Quote from: Jaeger;1129506Personally I think WoD could really use a second look. Especially with what they did with werewolves.


I believe that the issue here is that many want the WoD specific official setting to be the way they want.

No Clone, No Serial numbers filed. The. Official. Setting.

I think that the reason the OSR concept gets more traction with elfgames is that until 3e  came along and WOTC decided to go all-in on Forgotten realms as the D&D setting for Branding reasons, D&D was more of a do-it yourself game. Multiple settings on offer, and it was the norm in the hobby for home games to have homebrew settings of various types.

Whereas with WoD - Always a specific setting, with a specific metaplot, from the beginning.

Peoples nostalgic memories are much more IP specific for Vampire than D&D.

And that's precisely why I don't like WoD. I don't want to be shackled to one guy's personal setting. Urban fantasy genre is so much more than that.
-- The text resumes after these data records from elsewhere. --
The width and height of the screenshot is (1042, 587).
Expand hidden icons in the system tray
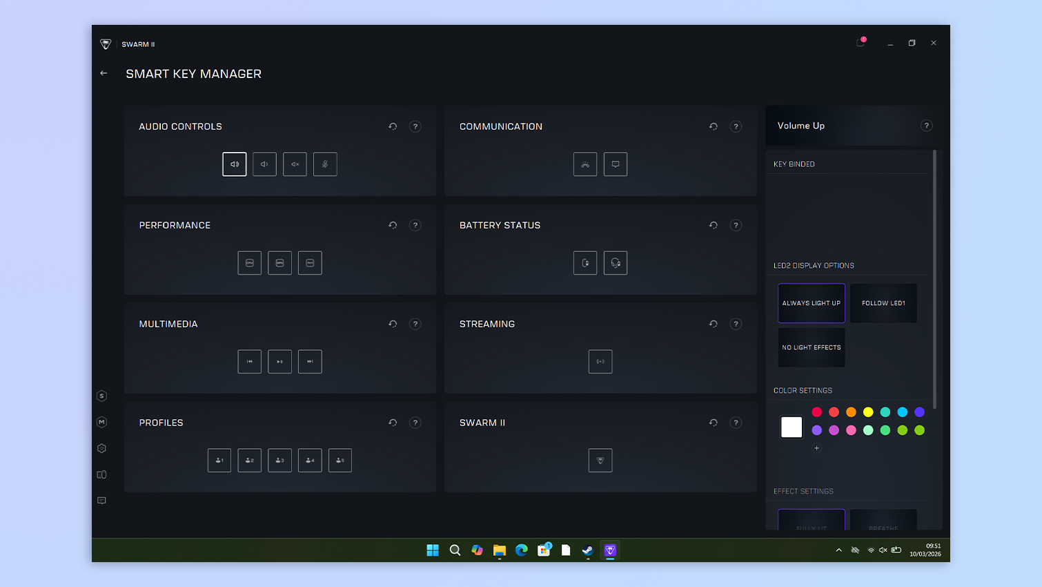coord(838,550)
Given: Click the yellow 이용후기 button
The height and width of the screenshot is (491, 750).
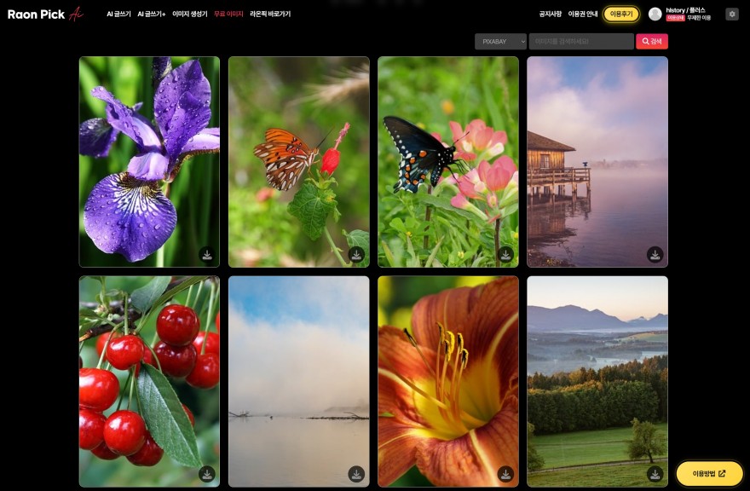Looking at the screenshot, I should click(x=620, y=14).
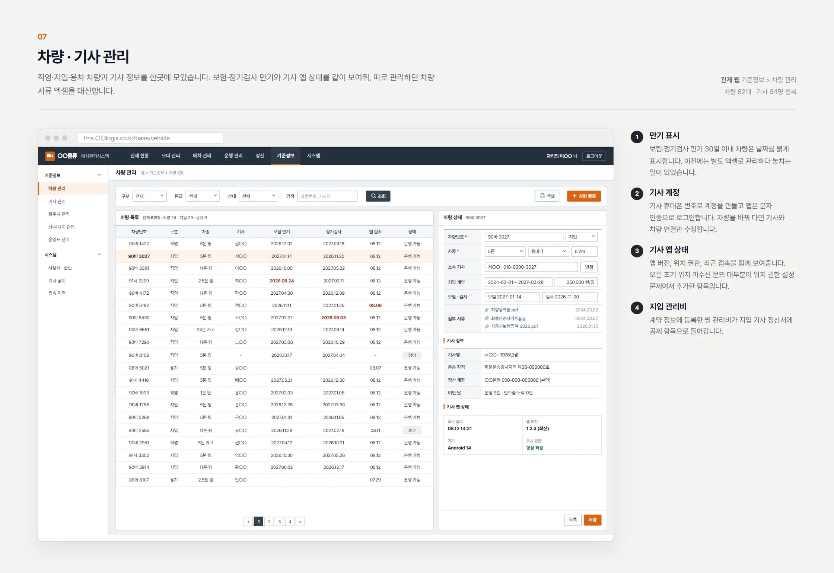834x573 pixels.
Task: Select 기사 관리 in the sidebar
Action: click(57, 201)
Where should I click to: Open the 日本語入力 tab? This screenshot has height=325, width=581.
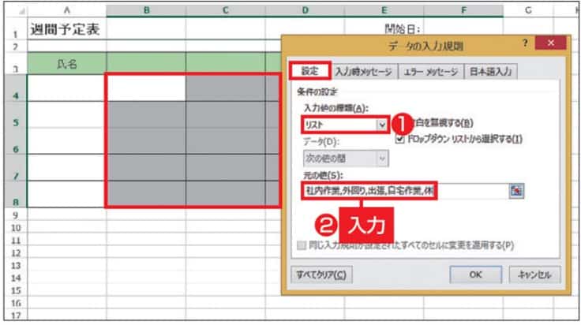[489, 71]
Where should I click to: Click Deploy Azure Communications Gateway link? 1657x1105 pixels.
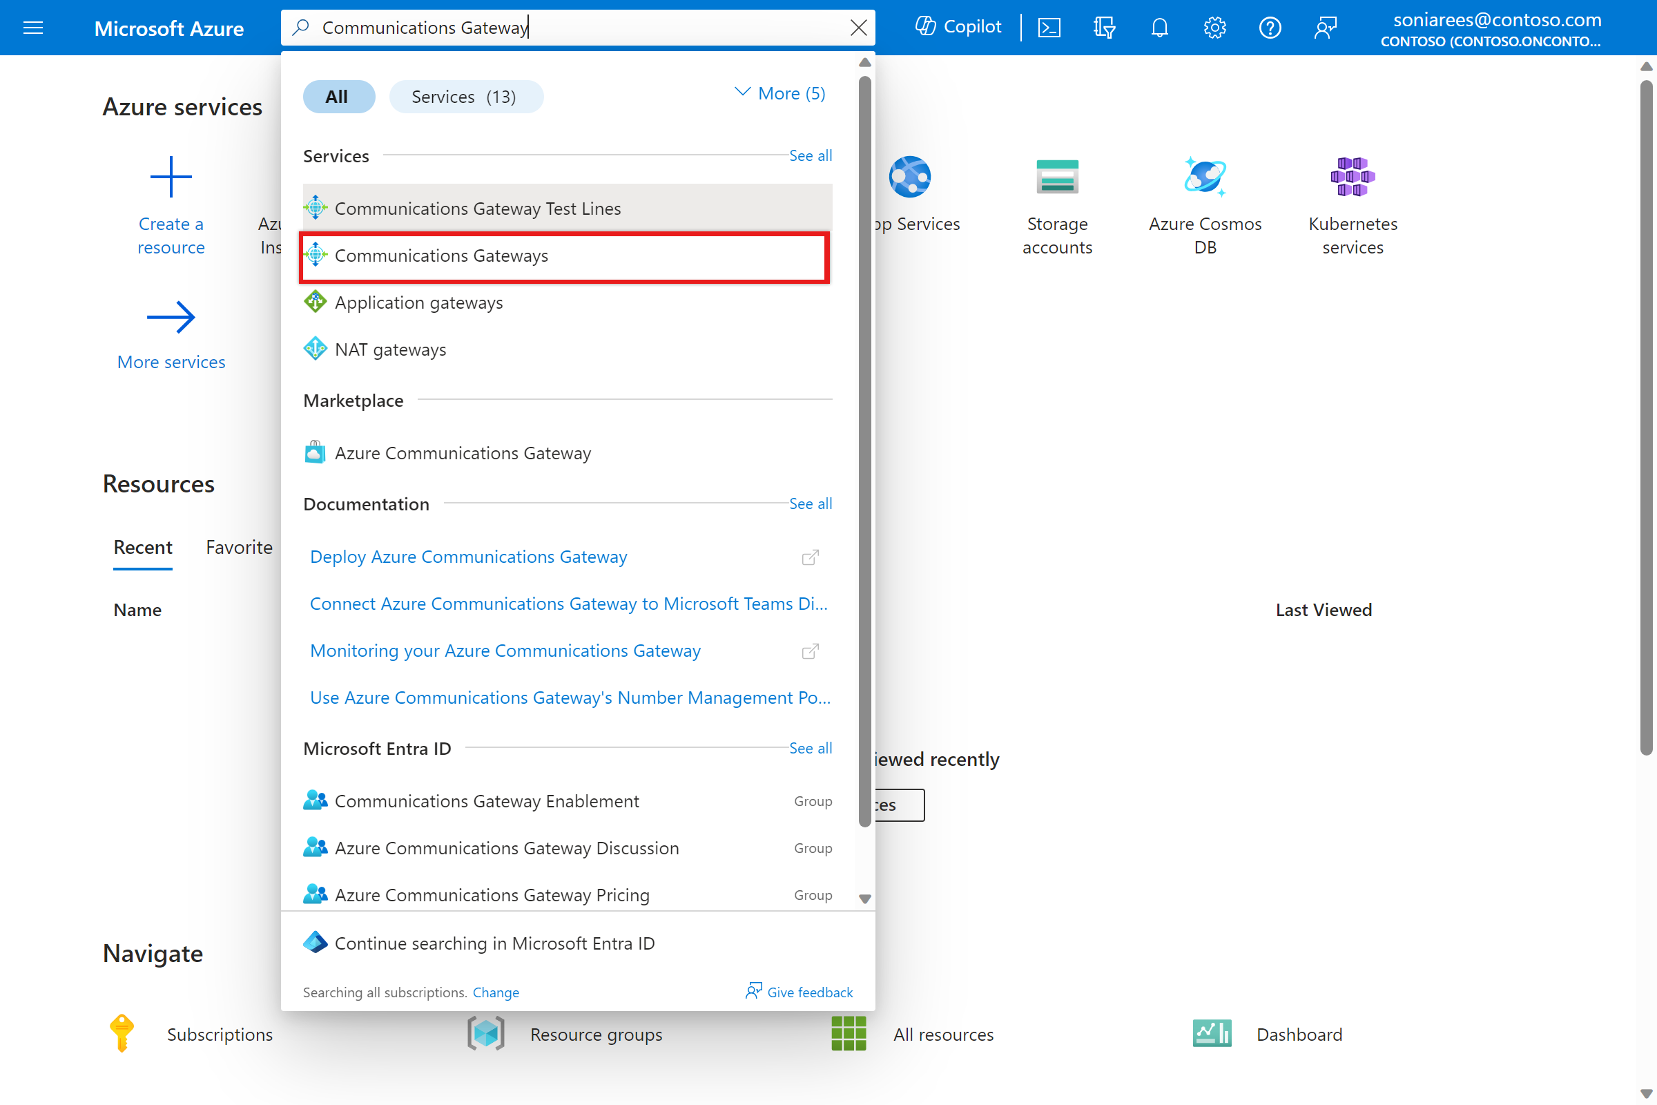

WoD shits all over that potential.

Reckall

Regarding "settings", the single, most invasive thing that kept me away from the oWoD were the neverending "tales" that opened each volume. Written for a clueless public (because deeply based on things that you still had to fucking learn) and printed in retina-ripping fonts, usually black on dark grey. And they never ended. Opening a manual with a short story can intrigue the reader about the setting. Seven of them written with an already initiated audience in mind had the stopping power of a Tiger tank grenade.
For every idiot who denounces Ayn Rand as "intellectualism" there is an excellent DM who creates a "Bioshock" adventure.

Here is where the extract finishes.